Time frame: 6 months after the enrollment of the last subject
R0 resection rate
The R0 resection rate is defined as the proportion of patients who achieve R0 resection. For patients with a CY0 status at the time of recruitment, the tumor should be completely removed, and no residual tumor cells within 1 mm of the resection margin should be confirmed by postoperative pathology. For patients with a CY1 status at the time of recruitment, an extra requirement is that CY0 should be confirmed by an peritoneal cytological examination.
Time frame: 6 months after the enrollment of the last subject
Objective response rate (ORR)
The Objective response rate (ORR) is defined as the proportion of patients with a complete response (CR) or a partial response (PR) to preoperative therapy. The ORR will be evaluated using the RESIST1.1 protocol.
Time frame: 6 months after the recruitment of the last subject.
Event-free survival (EFS)
The EFS will be calculated from the date of randomization to the date of any event or censoring. The event is defined as below: (1) locoregional recurrence; (2) peritoneal seeding; (3) distant metastasis; (4) death of any reason; (5) tumor progression according to RESIST 1.1.
Time frame: 36 months after the recruitment of the last subject.
Overall survival (OS)
The OS will be calculated from the date of randomization to the date of death or date of the last follow-up.

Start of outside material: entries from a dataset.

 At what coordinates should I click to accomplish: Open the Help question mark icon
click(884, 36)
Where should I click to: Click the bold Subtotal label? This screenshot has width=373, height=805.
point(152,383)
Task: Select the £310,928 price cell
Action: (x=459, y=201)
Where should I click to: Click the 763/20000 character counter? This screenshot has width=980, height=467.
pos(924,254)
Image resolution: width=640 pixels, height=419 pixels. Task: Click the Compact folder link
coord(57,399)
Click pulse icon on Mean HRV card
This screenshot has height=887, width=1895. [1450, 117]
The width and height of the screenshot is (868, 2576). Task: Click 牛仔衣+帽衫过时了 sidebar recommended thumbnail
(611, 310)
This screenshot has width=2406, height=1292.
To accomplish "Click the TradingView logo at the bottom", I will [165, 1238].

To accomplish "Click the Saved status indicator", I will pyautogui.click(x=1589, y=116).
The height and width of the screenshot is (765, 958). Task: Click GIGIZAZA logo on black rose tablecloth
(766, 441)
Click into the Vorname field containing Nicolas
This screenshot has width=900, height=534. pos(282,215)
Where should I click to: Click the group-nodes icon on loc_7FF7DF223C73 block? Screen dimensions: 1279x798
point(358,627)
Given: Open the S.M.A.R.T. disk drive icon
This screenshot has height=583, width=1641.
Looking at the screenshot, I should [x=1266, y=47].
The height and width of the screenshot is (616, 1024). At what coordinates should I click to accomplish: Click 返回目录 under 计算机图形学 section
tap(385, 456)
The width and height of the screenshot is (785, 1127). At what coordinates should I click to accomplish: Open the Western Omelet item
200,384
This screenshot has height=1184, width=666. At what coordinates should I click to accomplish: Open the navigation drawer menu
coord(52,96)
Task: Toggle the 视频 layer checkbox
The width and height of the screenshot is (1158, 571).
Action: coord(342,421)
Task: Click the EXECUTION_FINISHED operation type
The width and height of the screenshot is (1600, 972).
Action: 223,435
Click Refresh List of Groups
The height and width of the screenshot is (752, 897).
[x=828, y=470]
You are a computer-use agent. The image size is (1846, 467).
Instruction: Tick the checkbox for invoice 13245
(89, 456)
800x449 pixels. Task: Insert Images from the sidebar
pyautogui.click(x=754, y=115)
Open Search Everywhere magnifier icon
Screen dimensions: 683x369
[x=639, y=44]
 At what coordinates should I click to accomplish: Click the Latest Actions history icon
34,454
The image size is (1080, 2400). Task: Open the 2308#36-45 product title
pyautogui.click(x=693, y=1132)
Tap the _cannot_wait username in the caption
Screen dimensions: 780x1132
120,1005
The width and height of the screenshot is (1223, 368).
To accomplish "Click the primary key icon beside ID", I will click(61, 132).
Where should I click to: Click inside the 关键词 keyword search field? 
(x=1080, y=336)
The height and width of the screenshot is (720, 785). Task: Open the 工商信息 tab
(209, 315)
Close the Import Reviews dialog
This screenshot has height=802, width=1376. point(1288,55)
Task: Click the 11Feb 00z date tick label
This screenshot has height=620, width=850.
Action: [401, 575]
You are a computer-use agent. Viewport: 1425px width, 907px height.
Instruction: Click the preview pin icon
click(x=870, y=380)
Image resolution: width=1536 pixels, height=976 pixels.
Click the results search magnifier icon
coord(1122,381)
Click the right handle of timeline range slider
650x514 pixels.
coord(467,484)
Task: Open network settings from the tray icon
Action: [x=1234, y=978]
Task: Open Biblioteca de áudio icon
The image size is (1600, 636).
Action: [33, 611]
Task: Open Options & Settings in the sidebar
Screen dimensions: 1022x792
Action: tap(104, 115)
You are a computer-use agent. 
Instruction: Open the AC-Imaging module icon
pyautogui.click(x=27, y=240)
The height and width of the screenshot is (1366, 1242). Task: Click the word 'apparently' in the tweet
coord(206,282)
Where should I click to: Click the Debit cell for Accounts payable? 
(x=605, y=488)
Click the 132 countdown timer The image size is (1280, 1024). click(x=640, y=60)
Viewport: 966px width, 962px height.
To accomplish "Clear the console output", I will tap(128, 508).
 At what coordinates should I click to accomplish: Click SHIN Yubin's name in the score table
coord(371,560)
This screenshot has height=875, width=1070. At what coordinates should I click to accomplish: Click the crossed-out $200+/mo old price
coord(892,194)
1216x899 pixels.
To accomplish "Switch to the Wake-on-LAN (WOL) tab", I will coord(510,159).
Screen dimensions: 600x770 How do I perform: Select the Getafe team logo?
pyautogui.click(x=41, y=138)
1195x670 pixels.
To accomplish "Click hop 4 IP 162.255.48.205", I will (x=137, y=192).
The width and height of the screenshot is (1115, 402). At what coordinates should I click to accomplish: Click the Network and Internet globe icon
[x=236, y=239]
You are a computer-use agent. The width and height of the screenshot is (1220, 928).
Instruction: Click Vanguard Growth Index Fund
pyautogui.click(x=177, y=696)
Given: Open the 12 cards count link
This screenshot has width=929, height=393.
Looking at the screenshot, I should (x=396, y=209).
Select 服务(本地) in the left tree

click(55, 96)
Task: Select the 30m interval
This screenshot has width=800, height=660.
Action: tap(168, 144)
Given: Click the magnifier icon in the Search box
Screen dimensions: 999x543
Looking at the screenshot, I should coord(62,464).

Time frame: 36 months after the recruitment of the last subject.
Safety of perioperative therapy include chemo(radio)therapy and PD-1 antibody.
Treatment related adverse events (TRAEs) of perioperative therapy will be graded and documented according to NCI-CTC AE v5.0 from the beginning of treatment to 28 days after the last date of treatment. Documentary will include the occurrence time, severity and time of duration. Common TRAEs include leukopenia, thrombocytopenia, anemia, ALT/AST increase, BUN/Scr increase, nausea, vomiting, diarrhea, appetite decrease, pruritus, rash, fatigue, malaise and pyrexia. Additional TRAEs of special interest include pneumonitis, interstitial lung disease, acute hepatitis, hyperthyroidism, autoimmune thyroiditis, thyroid disorder, hypopituitarism, colitis, maculopapular rash and epidermal capillary hyperplasia.
Time frame: One month after the last date of treatment
Safety of surgery after preoperative therapy include chemo(radio)therapy and PD-1 antibody.
Surgery related adverse events (SRAEs) refer to complications which happen during or one month after surgery. Severe complications after surgery will be documented and classified by Clavien-Dindo grading, such as abdominal or GI tract bleeding, anastomotic fistula, pancreatic fistula of grade B or above, and incision complications (infection, bleeding, rupture).